According to Cigna New Zealand it has long since put behind it the woes that related to the life insurer’s discontinued credit card repayment insurance (CCRI) proposition, even before it offered an enforceable undertaking to the Financial Markets Authority (FMA) - Te Mana Tātai Hokohoko over regulatory shortcomings.
As revealed this week, Cigna Life Insurance New Zealand Limited and OnePath Life (NZ) Limited – businesses wholly owned by Cigna New Zealand Holdings Limited – have agreed to pay a combined $180,000 for their role in breaching the fair dealing provisions of the Financial Markets Conduct Act 2013 (FMCA) by way of failing to ensure that distributor ANZ Bank New Zealand Limited was correctly delivering their policies.
In the enforceable undertaking seen by Insurance Business, it was noted: “ANZ arranged for a number of its customers who held CCRI policies to be provided with one or more additional CCRI policies (each a duplicate policy) between a) April 01, 2014, and April 30, 2018, the insurer for 152 of those policies was OnePath; and b) May 01, 2018, and August 23, 2019, the insurer for 80 of those policies was Cigna.
“ANZ prepared account statements for the customers who had been provided with duplicate policies. The account statements for the duplicate policies contained representations that: a) the duplicate policies were capable of conferring benefits additional to those conferred by the customer’s original policy, when they did not (in breach of s22(d) of the FMCA); and b) ANZ was entitled to charge the premiums that appeared in those statements in respect of the duplicate policies, when it was not (in breach of s22(h) of the FMCA).”
Similarly, for a period between 2014 and 2018, ANZ arranged for certain customers to be provided with Cigna or OnePath CCRI policies even though they were not eligible on account of their age. The bank also prepared account statements for these customers with ineligible policies, and the representations were that the policies were valid and that ANZ was entitled to charge the corresponding figures, again in breach of the legislation.
“Cigna NZ and OnePath have admitted to historic breaches of the Financial Markets Conduct Act in relation to legacy credit card repayment insurance policies,” Cigna told Insurance Business. “All impacted customers were contacted, and the issues put right in early 2020. The companies no longer sell credit card repayment insurance and have put systems and processes in place to remedy the problem and to ensure it continues to deliver good customer outcomes for existing policyholders.”
While Cigna – which completed its integration of OnePath from ANZ in 2020 – itself did not make misleading representations to policyholders, and neither did OnePath, the two admitted liability under the FMCA provision that can deem providers to be liable for agents’ conduct in certain situations. The idea is that there should have been better product oversight even while the policies were being distributed by a third party.
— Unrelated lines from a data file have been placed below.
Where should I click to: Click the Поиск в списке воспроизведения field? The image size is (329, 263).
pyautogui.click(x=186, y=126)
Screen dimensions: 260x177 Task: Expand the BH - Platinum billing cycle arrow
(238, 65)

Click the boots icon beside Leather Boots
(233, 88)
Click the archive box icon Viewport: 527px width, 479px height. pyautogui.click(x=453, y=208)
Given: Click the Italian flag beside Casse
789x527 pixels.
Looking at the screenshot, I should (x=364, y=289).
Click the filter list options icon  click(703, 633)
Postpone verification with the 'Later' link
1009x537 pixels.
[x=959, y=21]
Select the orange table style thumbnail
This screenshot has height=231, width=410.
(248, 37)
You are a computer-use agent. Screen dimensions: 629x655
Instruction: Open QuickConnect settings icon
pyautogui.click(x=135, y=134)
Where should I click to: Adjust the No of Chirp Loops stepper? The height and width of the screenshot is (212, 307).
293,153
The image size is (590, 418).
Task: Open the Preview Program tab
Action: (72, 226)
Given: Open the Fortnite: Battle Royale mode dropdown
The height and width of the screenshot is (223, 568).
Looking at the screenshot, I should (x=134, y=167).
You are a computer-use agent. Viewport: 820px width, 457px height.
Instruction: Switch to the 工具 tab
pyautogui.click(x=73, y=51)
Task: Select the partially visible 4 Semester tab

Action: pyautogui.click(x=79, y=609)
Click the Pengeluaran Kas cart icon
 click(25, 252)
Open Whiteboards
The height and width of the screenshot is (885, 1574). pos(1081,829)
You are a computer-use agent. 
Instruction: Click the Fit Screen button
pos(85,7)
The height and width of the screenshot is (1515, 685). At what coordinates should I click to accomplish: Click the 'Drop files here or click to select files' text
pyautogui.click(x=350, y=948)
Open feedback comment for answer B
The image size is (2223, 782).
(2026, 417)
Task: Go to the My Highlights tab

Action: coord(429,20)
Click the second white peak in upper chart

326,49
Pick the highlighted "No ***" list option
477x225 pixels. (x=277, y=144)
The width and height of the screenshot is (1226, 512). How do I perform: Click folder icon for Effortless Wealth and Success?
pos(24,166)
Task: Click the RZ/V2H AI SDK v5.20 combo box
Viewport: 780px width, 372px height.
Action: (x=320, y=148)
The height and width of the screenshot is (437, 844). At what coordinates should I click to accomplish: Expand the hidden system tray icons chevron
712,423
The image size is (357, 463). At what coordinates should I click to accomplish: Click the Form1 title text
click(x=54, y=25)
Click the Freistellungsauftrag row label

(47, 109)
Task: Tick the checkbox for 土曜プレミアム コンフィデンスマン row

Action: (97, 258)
Last year, the Auckland High Court ordered ANZ to pay a civil penalty to the tune of $280,000 for its misleading representations to 307 customers insured by OnePath and Cigna. The cases relating to the duplicate and ineligible policies were the first civil proceedings brought by the FMA under the provisions on fair dealing in Part 2 of the FMCA.
ANZ, which first identified the duplicate policy issue in 2017 and the ineligible customers issue in 2018, did not disclose either of the CCRI issues to the regulator or the Reserve Bank of New Zealand during their joint review of the conduct and culture of retail banks in the country. It wasn’t until 2019 when the lender first notified the FMA of both issues.
Meanwhile, the undertaking that was signed by Cigna NZ chief executive Gail Costa included a so-called “record of commitment” by the insurer.
“Cigna also records its commitment to developing and maintaining effective policies, systems, and processes to support good customer outcomes and to prevent issues of the kind referred to in these undertakings from occurring in the future,” reads the five-page document, which indicates that Cigna and OnePath have 10 working days, from when the undertaking becomes effective, within which to pay the $180,000 penalty for the historic breaches.
OnePath, which operated in New Zealand from 2001 and exited the market when it was snapped up by Cigna, is no longer a licensed insurer and did not offer the same abovementioned commitment.